Pedestrians must have the right-of-way to cross intersections, and they can’t block the flow of traffic, but pedestrian crossings were not a common sight in Philadelphia until the city’s pedestrian and bicycle laws were implemented.
For years, the city had a strict no-policing policy, which restricted pedestrians to sidewalks, bike lanes and crosswalks only, and banned all pedestrian crosswalts in most parts of the city.
Philadelphia has now lifted the ban.
The city’s Department of Transportation says pedestrians can cross the streets “in the safest way possible.”
The change came after the city Department of Public Works and other city departments reviewed data that showed the number of pedestrians in the city tripled in the last 10 years.
“I think we need to give people the space to walk across the street safely,” said Philadelphia Mayor Jim Kenney.
“We’re seeing a lot of people walking through traffic and then, when they cross, it’s not necessarily safe.”

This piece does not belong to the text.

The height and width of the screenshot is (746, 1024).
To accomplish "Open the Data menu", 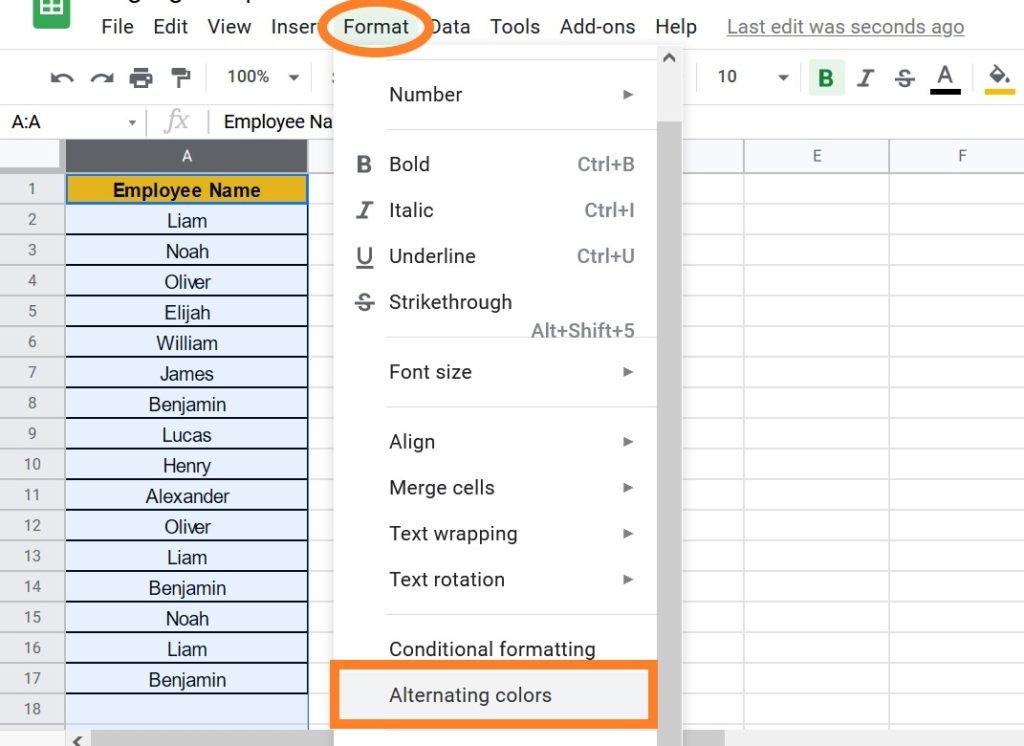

A spokesperson for the Philadelphia Department of City Planning and Development told the Associated Press that they are in the process of reviewing pedestrian crossings in the new design.
Pedestrians will still have to use sidewalks, but it will be safer.
Pedests are allowed in certain neighborhoods, including the University District, but the number is limited.
The department said they’re looking at the area around Penn Station and the South Street Seaport for pedestrian crossings.